The tiny baby died from a cardiac tamponade, which is when fluid builds up in the space around the heart, eventually preventing it from pumping.
Dr Pilling told a coroner on Thursday how she had never treated a cardiac tamponade in 13 years as a consultant and was shocked at Cassian's sudden deterioration because he had been doing well for his size and prematurity.
The consultant told the inquest how she was starting work on her fifth consecutive 12-hour day shift on Easter Sunday when she was reminded by her registrar about the position of the line on an X-ray.
She said she did not think it was an urgent matter but had intended that it should be changed at some time during the day but "it went out of my head".
Cassian's parents, Karolina and James Curry, have expressed their concerns that understaffing over the Easter bank holiday contributed to their son's death.
Asked about staffing levels, Dr Pilling said the unit was properly staff, according to national guidelines and there were no absences.
But she told a coroner it was very busy - with large numbers of admissions and discharges plus complex cases - and this was exacerbated by many of the staff on duty being at the junior end of their scales, meaning she was regularly being asked for her support.
Dr Pilling was asked by Ross Beaton, for Mr and Mrs Curry, whether she was aware some junior members of staff had submitted internal incident reports with concerns about staffing issues that bank holiday.
She replied: "I was aware, as they were coming in and telling me how hard it was, how busy it was. They were asking me if I can do anything to help."
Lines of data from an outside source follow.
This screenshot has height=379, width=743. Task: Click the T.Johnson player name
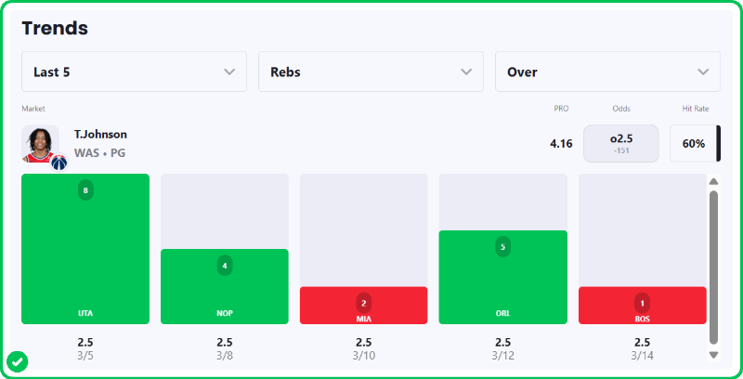pyautogui.click(x=100, y=135)
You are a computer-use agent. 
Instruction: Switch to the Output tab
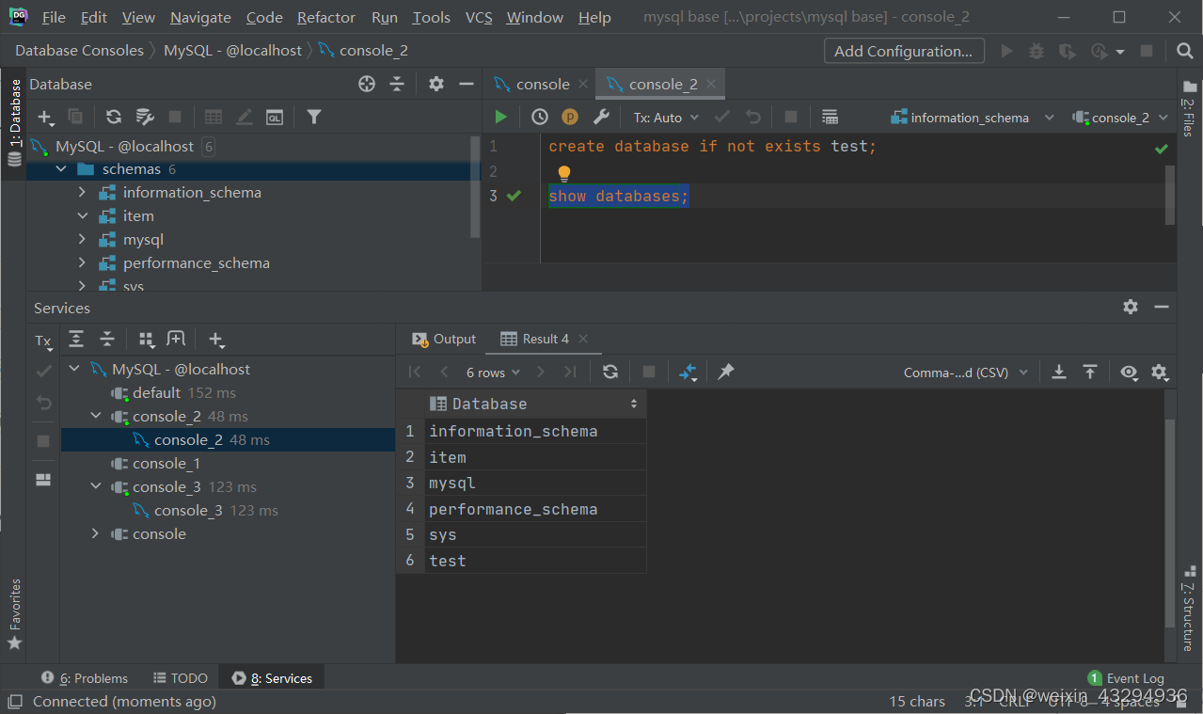coord(445,339)
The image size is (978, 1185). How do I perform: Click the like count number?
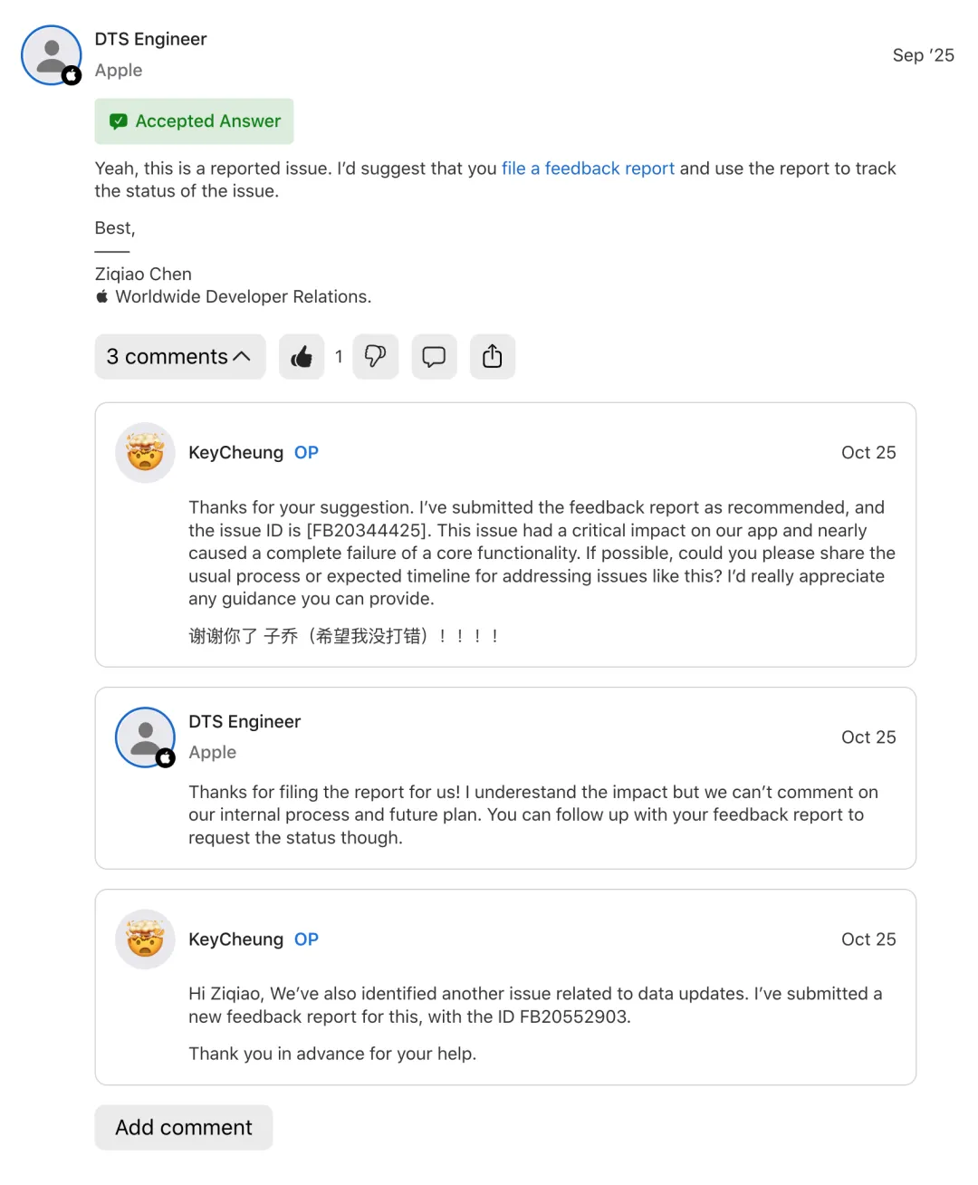pyautogui.click(x=339, y=357)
Dr Porus Bustani, the clinical lead of the Jessop Wing neonatal unit, told the inquest that the staffing levels that weekend exceeded the national guidelines by some margin.
But Dr Bustani said the unit ?had reviewed the way its consultants worked so one person did not cover the whole of a bank holiday weekend. And he said he was working towards having two consultants on at weekends.
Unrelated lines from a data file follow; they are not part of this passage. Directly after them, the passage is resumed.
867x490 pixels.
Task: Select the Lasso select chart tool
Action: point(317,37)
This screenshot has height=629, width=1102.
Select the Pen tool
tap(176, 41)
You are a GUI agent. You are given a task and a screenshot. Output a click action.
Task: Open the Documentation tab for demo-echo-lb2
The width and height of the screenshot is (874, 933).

He added that he had been a consultant for 20 years and had only seen a tamponade caused by a line location once before.
"They are extremely rare but, when they happen, they are catastrophic and that's what happened with Cassian," he told the inquest.
Asked by assistant coroner Abigail Combes whether staff were aware of this danger, Dr Bustani said: "They know. The word tamponade is not taken lightly at all, but they also know how rare they are."
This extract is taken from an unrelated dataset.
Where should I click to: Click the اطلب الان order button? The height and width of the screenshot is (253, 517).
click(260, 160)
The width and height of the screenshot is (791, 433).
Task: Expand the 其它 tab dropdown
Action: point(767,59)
He said: "For this to happen 36 to 40 hours after birth is very quick."
Dr Bustani said there were also dangers when UVCs were repositioned and he was concerned the reaction to this tragedy would mean doctors becoming too eager to make that call, thus creating other difficulties.
Ms Combes has told the inquest she will consider whether negligence contributed to Cassian's death when she concludes the hearing on Friday.
The medical director of Sheffield Teaching Hospitals NHS Foundation Trust, Dr Jennifer Hill, has said the trust is "so very sorry for what happened" to Cassian, admitting there was "human error in terms of the management of Cassian's umbilical venous catheter."
The Care Quality Commission (CQC) has raised concerns about maternity services at the Jessop Wing and rated them as inadequate a month before Cassian was born, confirming this judgment earlier this month.
But Sheffield Teaching Hospitals NHS Foundation Trust has stressed that the neonatal unit did not form part of these maternity inspections and judgments.